Next try.
First the already existing check in COPY_CANON for sigreturn
wasn't correct. Replace it with a better check against TASK_SIZE.
Also add a check to sigaction which was missing it previously.
This works around a problem in handling non canonical RIPs on SYSRET on Intel
CPUs. They report the #GP on the SYSRET, not the next instruction
as Linux expects it.

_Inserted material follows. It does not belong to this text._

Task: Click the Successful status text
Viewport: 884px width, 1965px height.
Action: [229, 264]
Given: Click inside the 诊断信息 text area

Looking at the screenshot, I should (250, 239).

With these changes this path should never
see a non canonical user RIP.
I reset SIGSEGV to DFL to avoid an endless loop
Roughly based on a patch by Ernie Petrides, but redone by AK.
This is CVE-2006-0741
Cc: petrides@redhat.com
Signed-off-by: Andi Kleen <ak@suse.de>
COPY(rdi); COPY(rsi); COPY(rbp); COPY(rsp); COPY(rbx);
COPY(rdx); COPY(rcx);
COPY(rip);
- /* rsp check is not strictly needed I think -AK */
- if (regs->rip >= TASK_SIZE || regs->rsp >= TASK_SIZE) {
+ if (regs->rip >= TASK_SIZE && regs->rip < VSYSCALL_START) {
regs->rip = 0;
- regs->rsp = 0;
return -EFAULT;
}
COPY(r8);
regs->rsp = (unsigned long) frame;
regs->rip = (unsigned long) ka->sa.sa_handler;
if (regs->rip >= TASK_SIZE) {
+ if (sig == SIGSEGV)
+ ka->sa.sa_handler = SIG_DFL;
regs->rip = 0;
- goto give_sigsegv;
}
regs->cs = __USER_CS;
regs->ss = __USER_DS;